Parité dans les petites communes : adoptée en première lecture, la proposition de loi a peu de chance d'aboutir
Les députés ont adopté jeudi 3 février 2022, en première lecture, une proposition de loi MoDem visant à instaurer une parité obligatoire dans toutes les communes, y compris les plus petites, dès les élections municipales de 2026, avec à la clef un scrutin de liste qui fait débat. Ce texte adopté a gommé la référence à l’intercommunalité. Il a peu de chance d'aboutir, faute d'engagement par le gouvernement de la procédure accélérée.
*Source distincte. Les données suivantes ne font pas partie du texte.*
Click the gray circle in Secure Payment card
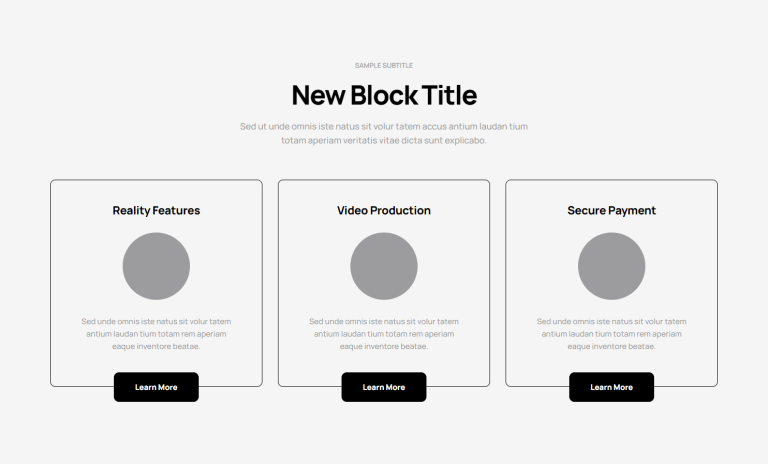 [x=611, y=266]
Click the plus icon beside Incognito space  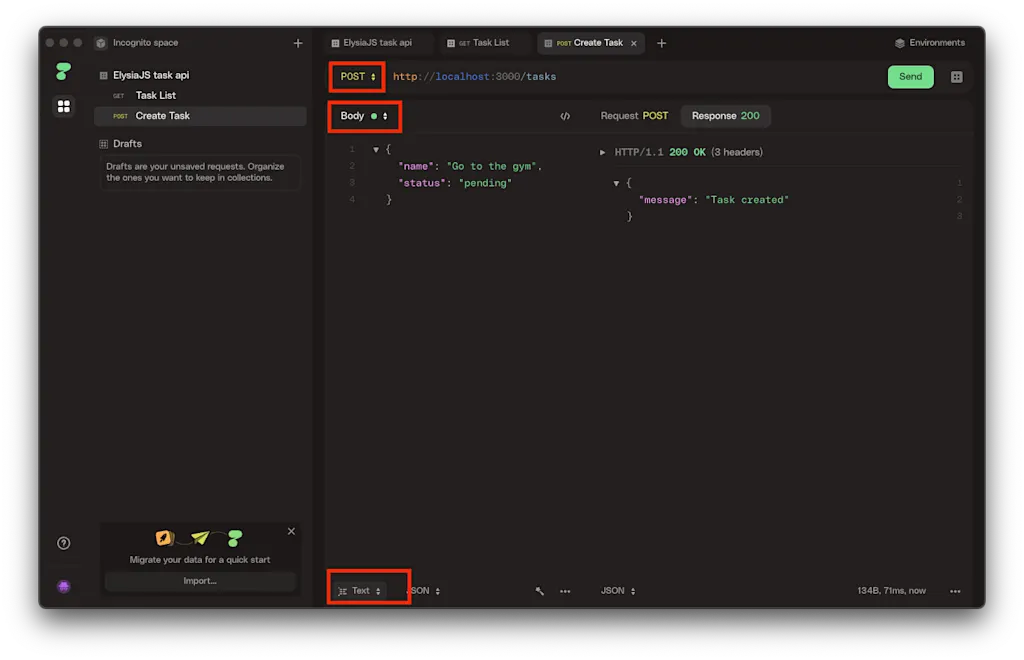[x=298, y=43]
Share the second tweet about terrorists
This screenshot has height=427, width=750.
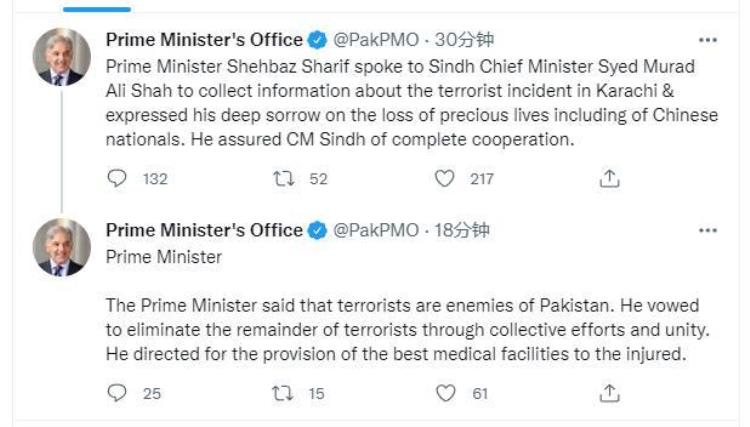tap(609, 393)
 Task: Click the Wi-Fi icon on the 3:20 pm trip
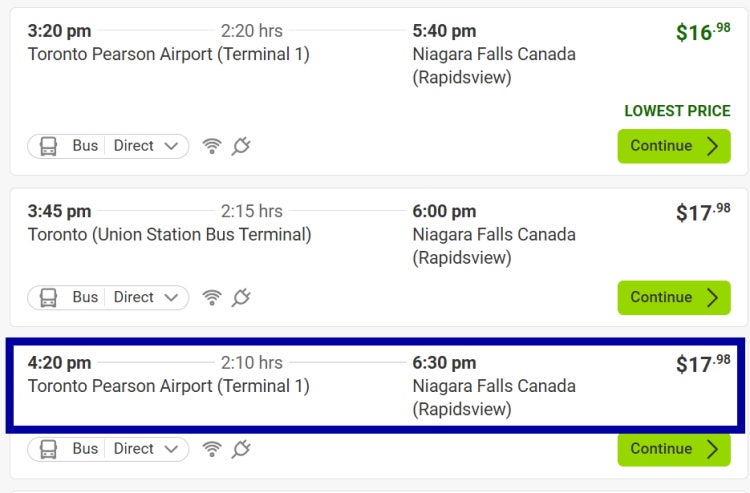pos(211,146)
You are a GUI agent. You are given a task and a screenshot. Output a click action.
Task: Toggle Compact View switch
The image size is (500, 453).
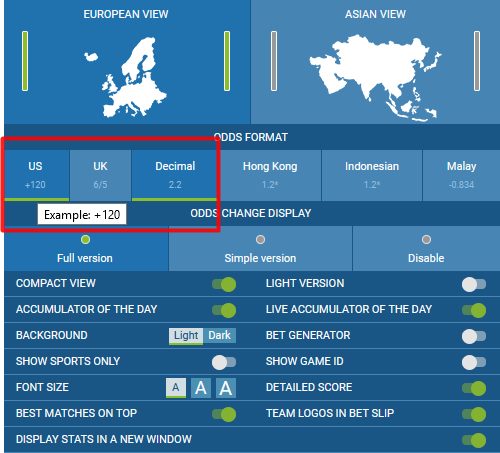[x=224, y=284]
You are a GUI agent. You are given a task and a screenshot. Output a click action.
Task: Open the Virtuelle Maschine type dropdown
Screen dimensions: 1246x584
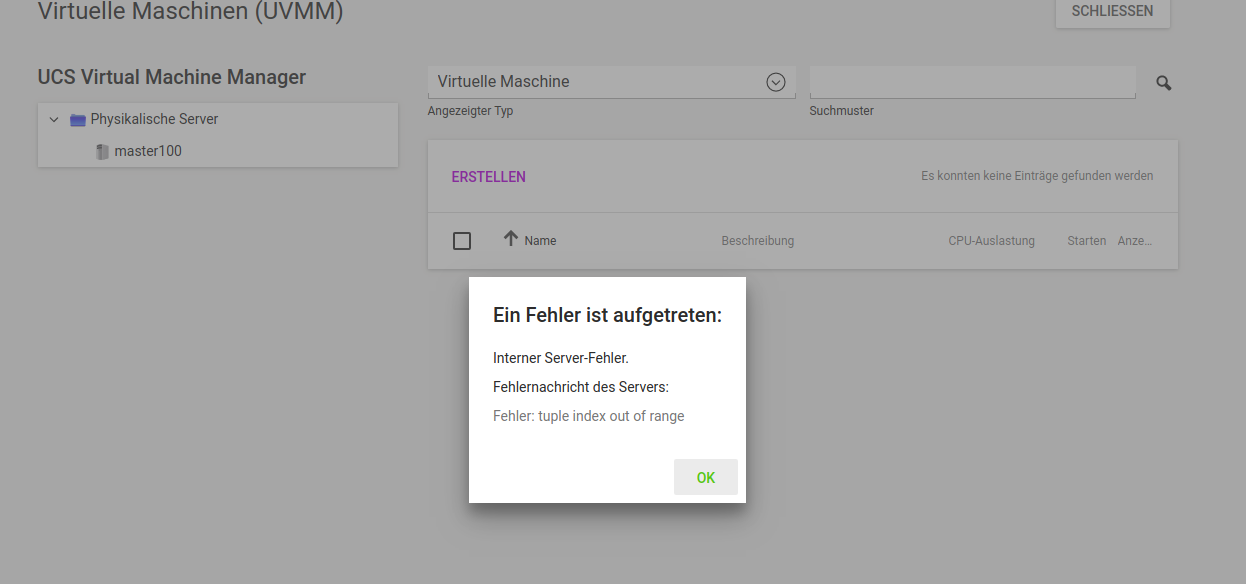click(600, 82)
C'est le "dernier kilomètre pour les femmes en politique", s'est félicitée la présidente (LREM) de la commission des Lois de l'Assemblée nationale, Yaël Braun-Pivet, à propos du texte porté par Elodie Jacquier-Laforge (MoDem) adopté le 3 février en séance par 105 voix pour et trois contre. "Un petit pas pour l’homme, un grand pas pour la femme", a salué l’auteure de la proposition de loi dont on peut douter qu'elle soit adoptée avant la fin de la mandature, en raison du calendrier très resserré. D'autant plus que le gouvernement n’a pas engagé la procédure accélérée pour permettre une seule lecture devant chaque chambre. Le texte va suivre une procédure parlementaire normale et les probabilités qu'il revienne en 2e lecture sont faibles car les travaux de l’Assemblée nationale doivent se clore le 27 février. Pour autant, il pourrait constituer un possible premier jalon en vue de la prochaine législature.
Pour mémoire, à ce jour, dans les communes de moins de 1.000 habitants, les élections municipales se font au scrutin majoritaire avec possibilité de panachage ou suppression de nom.
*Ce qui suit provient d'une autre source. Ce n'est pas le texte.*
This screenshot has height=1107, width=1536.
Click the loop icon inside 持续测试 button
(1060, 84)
Le dispositif adopté le 3 février prévoit de supprimer le seuil de 1.000 habitants et met en place le scrutin de liste paritaire dans toutes les communes. Il organise aussi la création d’une nouvelle strate de communes : entre 500 et 999 habitants, dans laquelle le conseil municipal compterait 13 membres au lieu de 15. Il autorise le dépôt de listes incomplètes dans toutes les communes de moins de 1.000 habitants. Il organise enfin un élargissement des dérogations au principe de complétude du conseil municipal, prévues actuellement pour les communes de moins de 500 habitants, aux communes entre 500 et 999 habitants.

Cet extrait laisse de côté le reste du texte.